Reproduce the data lines starting with the line containing "The height and width of the screenshot is (457, 673)." and ending with the line containing "click(x=175, y=365)", including both of those lines, without any changes.
##### Source records #####
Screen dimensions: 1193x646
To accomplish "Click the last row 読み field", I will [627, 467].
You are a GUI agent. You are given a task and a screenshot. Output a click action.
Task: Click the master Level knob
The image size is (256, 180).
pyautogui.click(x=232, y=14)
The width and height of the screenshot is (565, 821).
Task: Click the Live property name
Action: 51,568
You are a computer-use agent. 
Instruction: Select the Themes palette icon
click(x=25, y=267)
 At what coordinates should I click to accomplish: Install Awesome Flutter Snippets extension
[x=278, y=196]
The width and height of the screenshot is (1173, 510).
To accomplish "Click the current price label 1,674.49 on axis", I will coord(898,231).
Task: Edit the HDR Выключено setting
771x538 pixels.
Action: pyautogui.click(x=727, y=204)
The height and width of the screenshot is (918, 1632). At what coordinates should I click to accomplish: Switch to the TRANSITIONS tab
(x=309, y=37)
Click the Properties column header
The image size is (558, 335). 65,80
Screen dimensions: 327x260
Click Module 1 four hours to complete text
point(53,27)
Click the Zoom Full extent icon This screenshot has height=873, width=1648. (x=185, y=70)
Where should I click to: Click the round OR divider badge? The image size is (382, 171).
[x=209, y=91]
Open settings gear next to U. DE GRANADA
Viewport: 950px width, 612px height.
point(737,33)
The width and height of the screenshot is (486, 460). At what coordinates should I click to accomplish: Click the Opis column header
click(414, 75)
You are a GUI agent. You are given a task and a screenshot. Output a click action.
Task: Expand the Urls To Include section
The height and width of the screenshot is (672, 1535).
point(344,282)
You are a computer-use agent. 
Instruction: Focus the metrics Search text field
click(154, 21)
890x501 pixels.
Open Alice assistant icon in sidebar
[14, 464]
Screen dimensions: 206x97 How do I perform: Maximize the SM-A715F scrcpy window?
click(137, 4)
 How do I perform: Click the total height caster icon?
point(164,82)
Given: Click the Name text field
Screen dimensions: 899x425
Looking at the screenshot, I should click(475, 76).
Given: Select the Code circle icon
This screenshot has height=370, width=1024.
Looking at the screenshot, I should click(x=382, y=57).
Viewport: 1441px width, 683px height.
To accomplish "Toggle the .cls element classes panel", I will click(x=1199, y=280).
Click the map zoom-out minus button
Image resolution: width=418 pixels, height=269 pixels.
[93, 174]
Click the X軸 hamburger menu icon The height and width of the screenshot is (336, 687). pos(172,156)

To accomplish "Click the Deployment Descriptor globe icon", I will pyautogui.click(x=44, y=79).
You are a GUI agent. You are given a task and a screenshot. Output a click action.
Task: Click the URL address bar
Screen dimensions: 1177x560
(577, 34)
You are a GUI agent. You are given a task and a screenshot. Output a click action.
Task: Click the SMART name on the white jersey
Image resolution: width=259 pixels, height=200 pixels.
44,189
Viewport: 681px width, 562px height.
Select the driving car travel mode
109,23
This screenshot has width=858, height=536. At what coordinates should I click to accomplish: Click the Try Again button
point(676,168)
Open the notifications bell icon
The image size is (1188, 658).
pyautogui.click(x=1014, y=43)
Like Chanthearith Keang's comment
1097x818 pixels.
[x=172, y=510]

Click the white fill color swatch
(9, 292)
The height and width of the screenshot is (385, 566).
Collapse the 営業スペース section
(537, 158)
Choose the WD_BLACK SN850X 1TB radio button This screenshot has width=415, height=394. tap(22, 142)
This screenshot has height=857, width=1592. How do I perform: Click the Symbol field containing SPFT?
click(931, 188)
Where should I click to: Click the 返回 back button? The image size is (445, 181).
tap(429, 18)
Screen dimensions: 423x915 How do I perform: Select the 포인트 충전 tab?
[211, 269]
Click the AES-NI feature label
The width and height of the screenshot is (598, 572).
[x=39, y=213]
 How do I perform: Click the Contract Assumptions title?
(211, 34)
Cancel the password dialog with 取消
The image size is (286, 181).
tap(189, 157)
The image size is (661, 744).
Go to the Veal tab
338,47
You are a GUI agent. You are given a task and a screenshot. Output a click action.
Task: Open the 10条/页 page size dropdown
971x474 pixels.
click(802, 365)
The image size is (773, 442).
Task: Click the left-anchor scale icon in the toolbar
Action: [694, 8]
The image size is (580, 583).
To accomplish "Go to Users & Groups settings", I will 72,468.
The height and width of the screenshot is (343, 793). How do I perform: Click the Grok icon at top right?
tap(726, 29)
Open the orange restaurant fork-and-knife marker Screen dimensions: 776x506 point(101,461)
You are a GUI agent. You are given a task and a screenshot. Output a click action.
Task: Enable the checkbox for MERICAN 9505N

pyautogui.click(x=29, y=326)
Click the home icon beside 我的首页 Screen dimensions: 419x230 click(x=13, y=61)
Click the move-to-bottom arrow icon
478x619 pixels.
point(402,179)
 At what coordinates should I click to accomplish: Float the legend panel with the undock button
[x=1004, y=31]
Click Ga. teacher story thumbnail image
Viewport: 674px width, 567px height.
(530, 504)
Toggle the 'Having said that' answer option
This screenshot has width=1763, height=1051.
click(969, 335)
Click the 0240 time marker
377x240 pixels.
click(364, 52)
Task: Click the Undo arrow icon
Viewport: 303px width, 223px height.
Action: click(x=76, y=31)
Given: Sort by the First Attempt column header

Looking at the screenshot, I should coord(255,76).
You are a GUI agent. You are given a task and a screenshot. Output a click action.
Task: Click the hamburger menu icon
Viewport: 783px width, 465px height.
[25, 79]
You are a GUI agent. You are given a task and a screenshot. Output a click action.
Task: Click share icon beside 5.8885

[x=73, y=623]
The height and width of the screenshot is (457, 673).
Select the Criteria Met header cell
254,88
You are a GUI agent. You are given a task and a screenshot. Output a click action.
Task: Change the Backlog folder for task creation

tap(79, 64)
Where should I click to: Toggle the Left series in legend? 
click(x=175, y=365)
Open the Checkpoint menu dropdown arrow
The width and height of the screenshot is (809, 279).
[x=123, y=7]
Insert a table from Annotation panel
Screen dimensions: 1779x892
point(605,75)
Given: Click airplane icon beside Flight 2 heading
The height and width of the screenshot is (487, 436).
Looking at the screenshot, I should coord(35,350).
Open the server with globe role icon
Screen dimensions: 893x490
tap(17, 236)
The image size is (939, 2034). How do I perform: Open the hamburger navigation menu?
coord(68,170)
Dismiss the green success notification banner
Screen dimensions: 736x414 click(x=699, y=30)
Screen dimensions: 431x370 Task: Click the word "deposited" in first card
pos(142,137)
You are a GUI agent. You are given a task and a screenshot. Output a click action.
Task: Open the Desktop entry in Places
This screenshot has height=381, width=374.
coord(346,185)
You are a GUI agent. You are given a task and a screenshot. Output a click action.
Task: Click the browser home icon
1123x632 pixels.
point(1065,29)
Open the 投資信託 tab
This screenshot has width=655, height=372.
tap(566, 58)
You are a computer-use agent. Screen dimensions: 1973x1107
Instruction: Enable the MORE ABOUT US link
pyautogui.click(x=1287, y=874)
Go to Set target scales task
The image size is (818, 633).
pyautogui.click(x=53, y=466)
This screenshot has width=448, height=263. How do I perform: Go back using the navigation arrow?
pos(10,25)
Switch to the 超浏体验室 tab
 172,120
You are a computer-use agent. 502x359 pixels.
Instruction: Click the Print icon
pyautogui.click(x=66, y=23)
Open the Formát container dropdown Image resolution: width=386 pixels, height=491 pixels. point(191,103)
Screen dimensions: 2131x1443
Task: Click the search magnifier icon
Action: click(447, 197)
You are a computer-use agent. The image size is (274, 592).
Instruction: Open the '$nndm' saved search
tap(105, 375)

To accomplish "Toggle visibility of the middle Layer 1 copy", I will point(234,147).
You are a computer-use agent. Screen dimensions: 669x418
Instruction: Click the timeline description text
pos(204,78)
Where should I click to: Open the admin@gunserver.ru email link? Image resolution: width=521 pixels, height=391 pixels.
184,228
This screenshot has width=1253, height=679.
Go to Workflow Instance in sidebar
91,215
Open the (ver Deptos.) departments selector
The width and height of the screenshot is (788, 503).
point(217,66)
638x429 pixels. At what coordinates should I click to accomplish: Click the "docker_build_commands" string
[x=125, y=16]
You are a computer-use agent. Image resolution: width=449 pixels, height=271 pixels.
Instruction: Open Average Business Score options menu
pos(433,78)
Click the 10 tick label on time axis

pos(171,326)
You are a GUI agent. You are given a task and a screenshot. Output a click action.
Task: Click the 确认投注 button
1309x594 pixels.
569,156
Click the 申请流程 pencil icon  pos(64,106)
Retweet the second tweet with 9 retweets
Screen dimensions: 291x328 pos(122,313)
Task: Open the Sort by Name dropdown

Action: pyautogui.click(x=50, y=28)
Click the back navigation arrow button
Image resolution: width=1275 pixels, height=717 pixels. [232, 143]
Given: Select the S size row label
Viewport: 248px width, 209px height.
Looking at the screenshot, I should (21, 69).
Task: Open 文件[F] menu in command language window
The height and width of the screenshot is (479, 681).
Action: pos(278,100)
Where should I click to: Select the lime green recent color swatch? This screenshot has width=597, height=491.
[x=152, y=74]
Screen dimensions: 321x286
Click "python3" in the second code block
#####
● Completed exercise:
The height and width of the screenshot is (457, 673).
Select the Criteria Met header cell
254,88
You are a GUI agent. You are given a task and a screenshot. Output a click action.
Task: Change the Backlog folder for task creation

tap(79, 64)
Where should I click to: Toggle the Left series in legend? 
click(x=175, y=365)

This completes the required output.